AIM → From the article below on 2009 provincial budgets, list every province covered under the heading "Maritime Provinces".

ARTICLE →

....................

Corporate Income Tax Rate Reductions in Canada: 2009 Provincial Budgets
By: Laura Monteith
In recent years there has been a trend of aggressive corporate tax cuts across the globe as countries compete for foreign direct investment to
stimulate economic growth. Since 2000, the average corporate income tax rate among OECD countries has dropped from 34.1% to 26.7% in 2008.
In response to these global pressures, the Canadian Federal government, beginning in 2006, has introduced significant reductions in corporate tax
rates. The reductions have included a change to the general corporate income tax rate from 22.12% in 2007 (including the 1.12% corporate surtax, which
was eliminated January 1, 2008) to the current rate of 19%, but which is to be reduced to 15% by 2012.
In the fall of 2007, the Federal Minister of Finance publicly challenged the provinces to lower their general corporate income tax rates to 10% by 2012
to achieve a combined rate of 25%, which would be the lowest corporate income tax rate among the G7 nations. In December 2008, the Advisory Panel on
Canada’s System of International Taxation released its final report, "Enhancing Canada’s International Tax Advantage." The report agreed that Canada
must lower its domestic corporate tax rates in order to stimulate foreign direct investment and for Canadian companies to remain competitive in the
international markets.
Despite the global financial crisis and decreasing fiscal revenues, in the 2009 Federal Budget the Federal government stated that it is committed to
moving ahead with its corporate income tax rate reductions. The general corporate income tax rate will be decreased as follows: 18% for 2010, 16.5%
for 2011 and 15% for 2012. Once again, the Federal Minister of Finance called on the provinces and territories to join Alberta and British Columbia to
reduce their corporate income tax rates to 10%.
In the recently announced provincial budgets, some of the provinces have committed to reducing corporate income tax rates despite the current fiscal
challenges, while others have demonstrated reluctance to sign on.
Maritime Provinces
In March 2009, the New Brunswick Department of Finance released "The Plan to Lower Taxes in New Brunswick." According to the Plan, the 2008 corporate
income tax rate of 13% will be reduced to 12% in 2009, 11% in 2010, 10% in 2011 and 8% in 2012 (effective July 1 of the particular year). The Plan
provides the largest one-time tax reduction package ever introduced in the Province of New Brunswick. The measures will reduce New Brunswick’s general
corporate income tax rate from one of the highest rates in 2001 (16%), to the lowest by 2012.
The general corporate income tax rate for the Province of Nova Scotia will remain unchanged from 2008 at 16% in 2009 and 2010. However, the Nova
Scotia Department of Finance is currently conducting a review of its tax system to determine how it can best be used to achieve its long-term fiscal
and economic objectives.
The Province of Prince Edward Island forecasts a provincial deficit for the 2008/09 and 2009/10 fiscal years. Prince Edward Island's general corporate
income tax rate is 16% for 2009 and no corporate income tax rate reductions have been announced for the future. Instead, the 2009 Prince Edward Island
Budget focused on infrastructure and capital spending.
Newfoundland & Labrador’s corporate income tax rate remains unchanged at 14% for 2009. There is no mention in the 2009 Budget of rate reductions
going forward.

....................

GIVEN INFORMATION →
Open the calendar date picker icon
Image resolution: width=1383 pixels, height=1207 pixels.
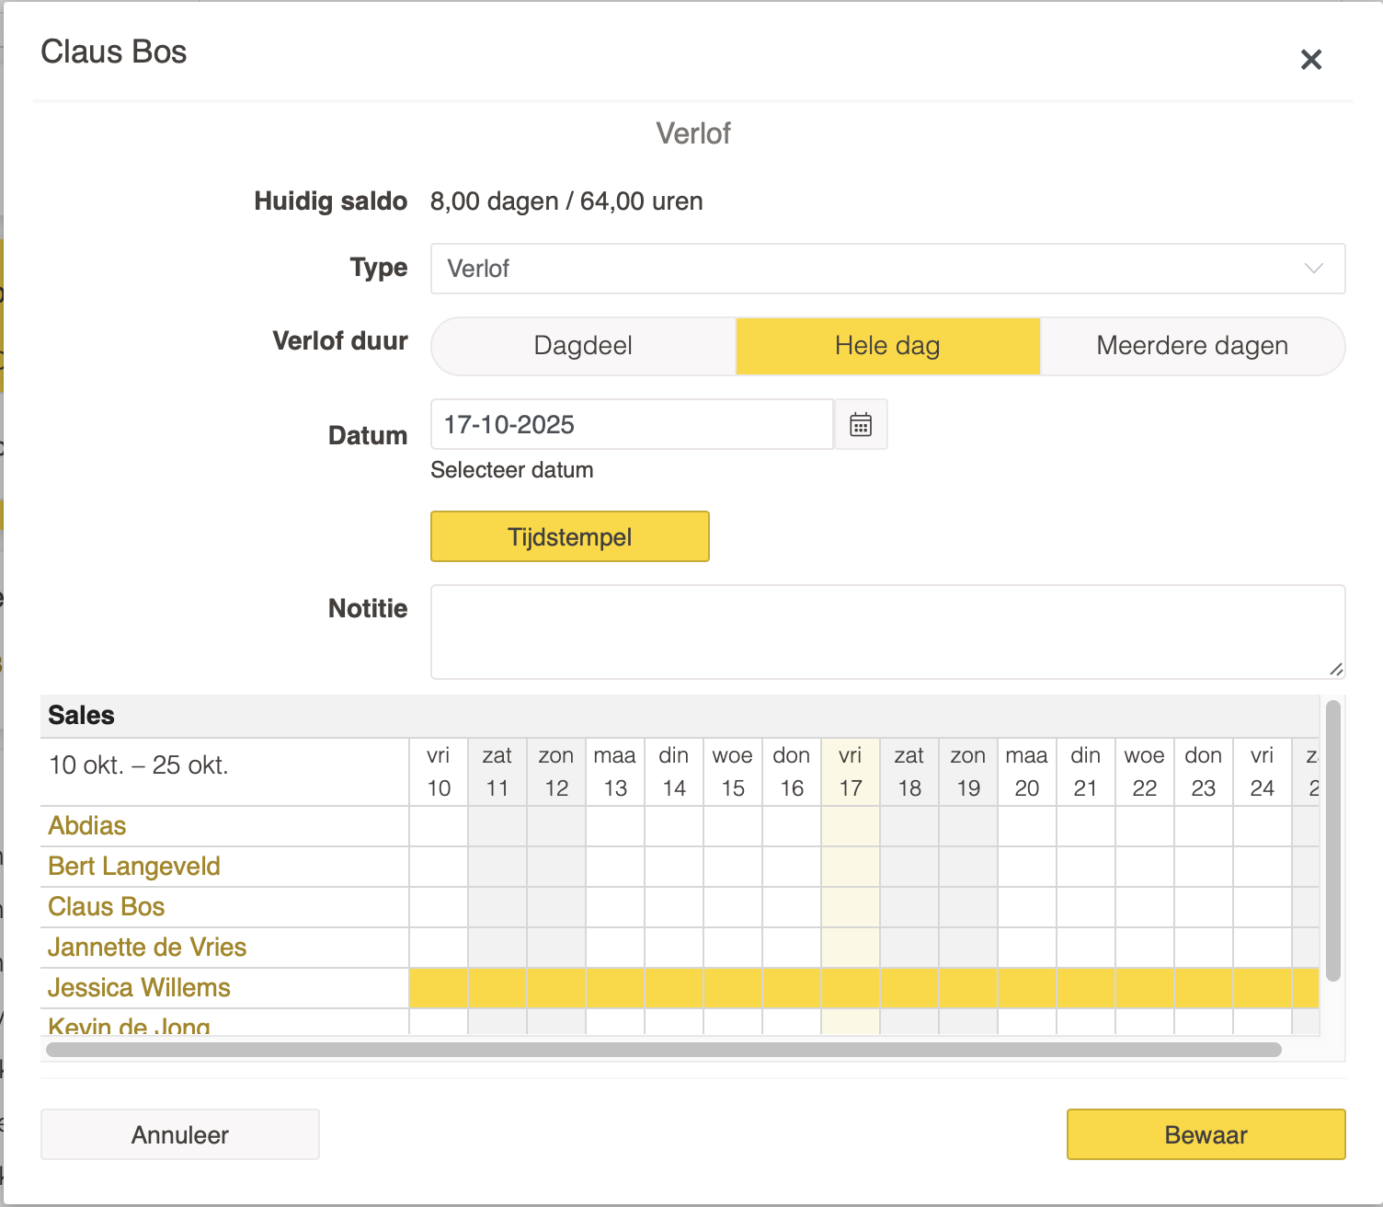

....................

TASK RESULT → New Brunswick, Nova Scotia, Prince Edward Island, Newfoundland & Labrador